Description of the task:
Extract each line from the entries below that has the string "computer" in it.

(Beginning of Data records)

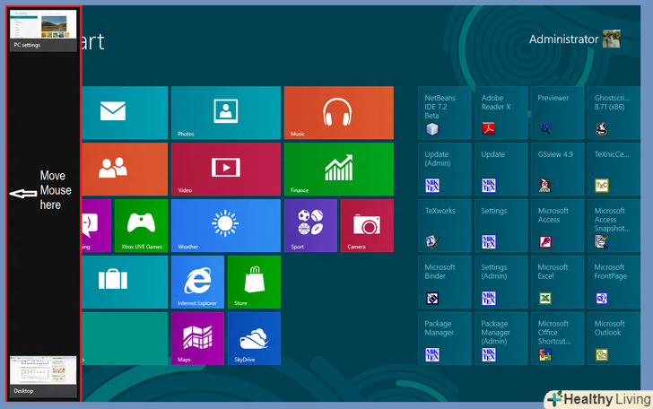The width and height of the screenshot is (653, 409).
Task: Play the Video tile
Action: pos(225,169)
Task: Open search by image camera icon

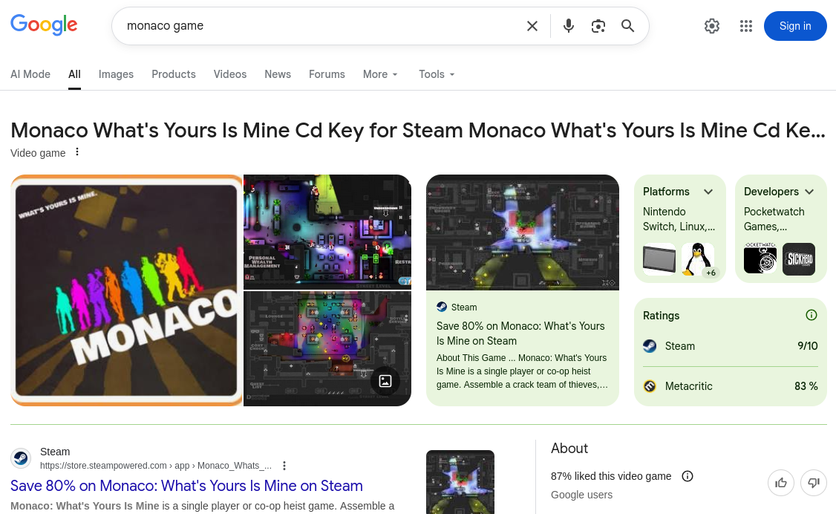Action: click(x=598, y=26)
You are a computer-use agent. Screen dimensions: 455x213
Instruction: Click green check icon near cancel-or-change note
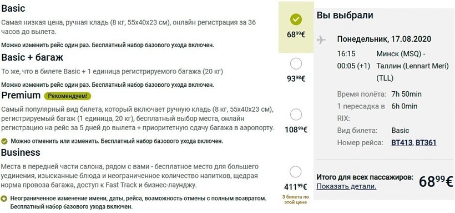pyautogui.click(x=4, y=141)
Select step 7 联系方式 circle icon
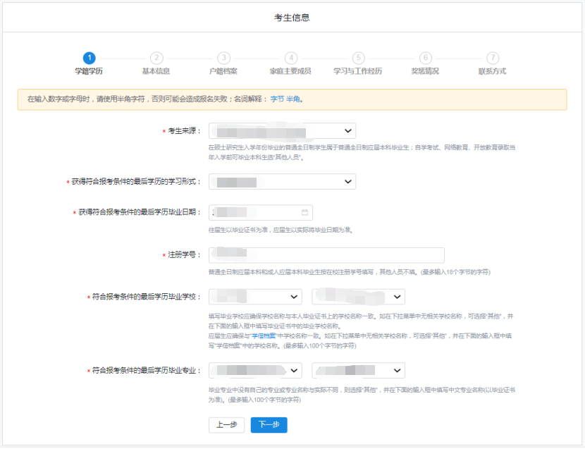Viewport: 585px width, 449px height. (493, 58)
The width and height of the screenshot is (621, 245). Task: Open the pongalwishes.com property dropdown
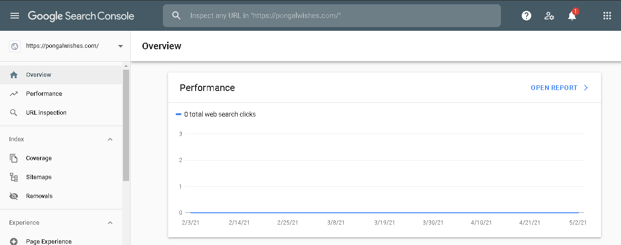point(120,46)
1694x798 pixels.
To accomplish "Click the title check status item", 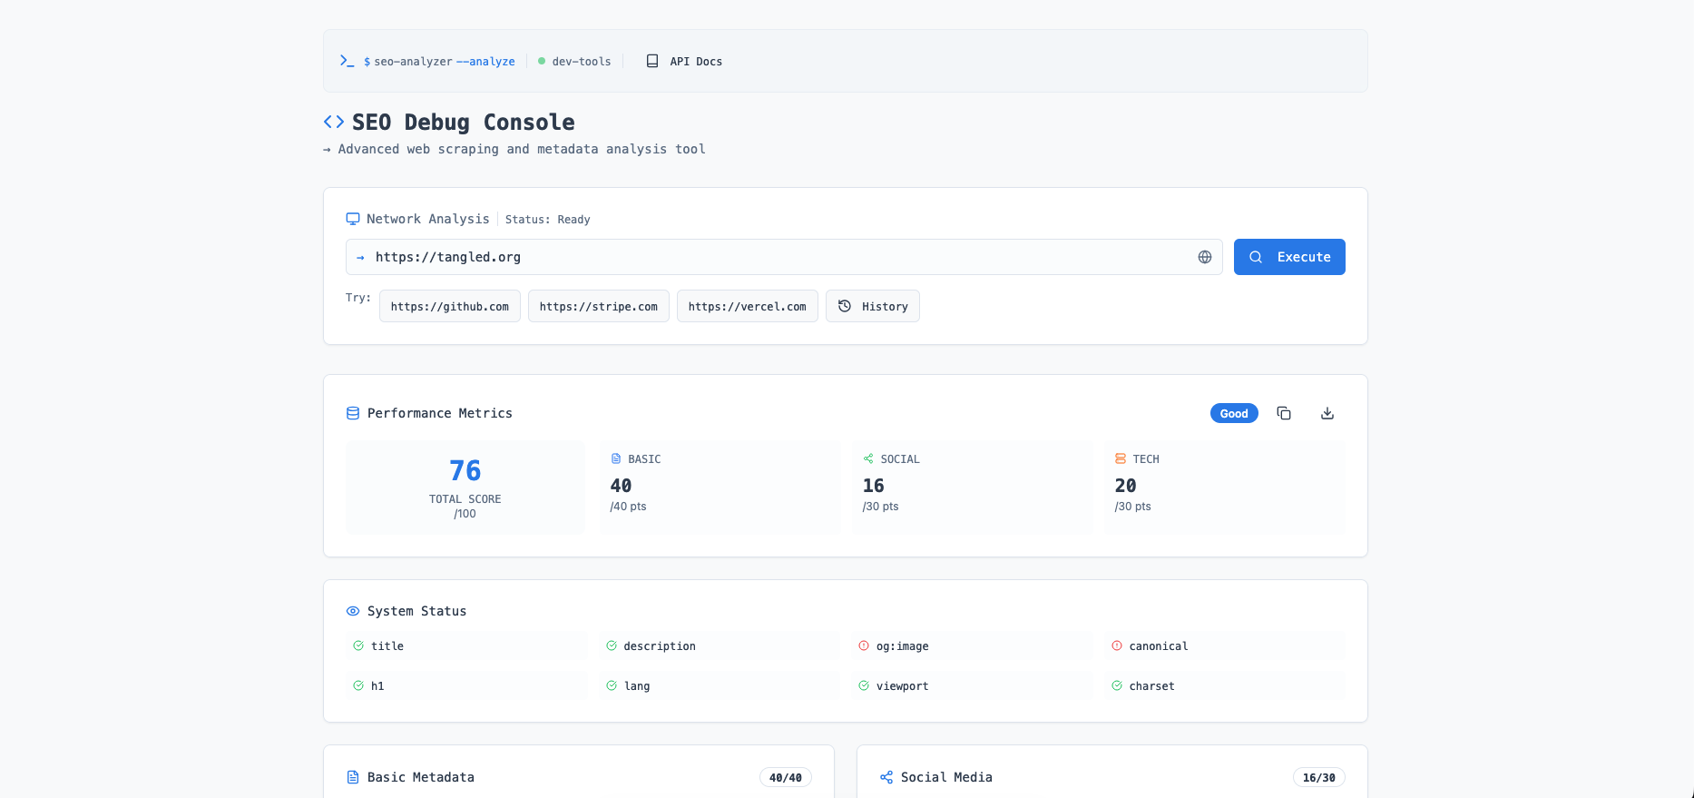I will click(x=387, y=646).
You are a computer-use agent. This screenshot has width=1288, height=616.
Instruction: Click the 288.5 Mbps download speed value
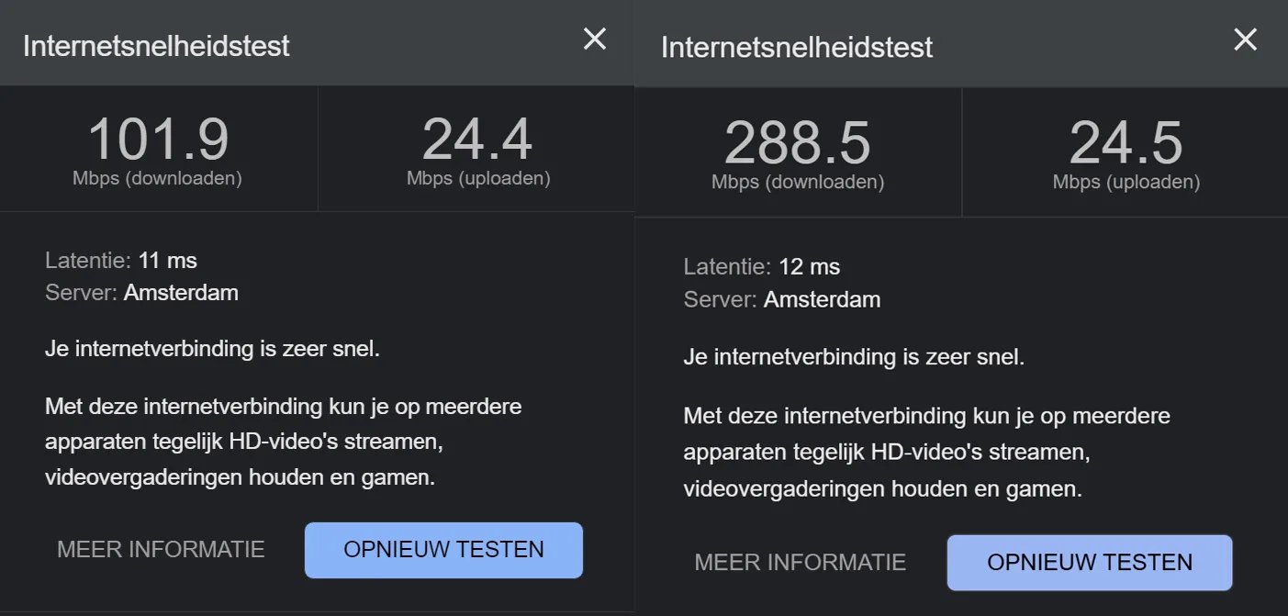click(797, 144)
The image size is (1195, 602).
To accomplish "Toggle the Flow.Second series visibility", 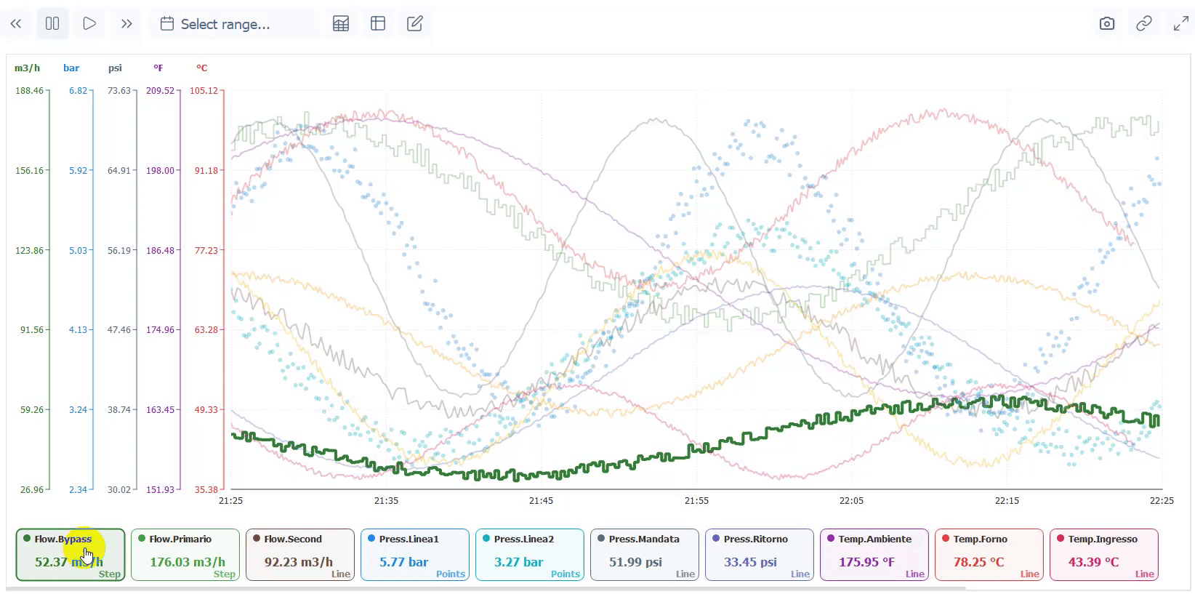I will coord(299,554).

(End of Data records)

Response:
You are a computer-use agent. Screen dimensions: 455x213
You are a computer-use agent. This screenshot has width=1288, height=616.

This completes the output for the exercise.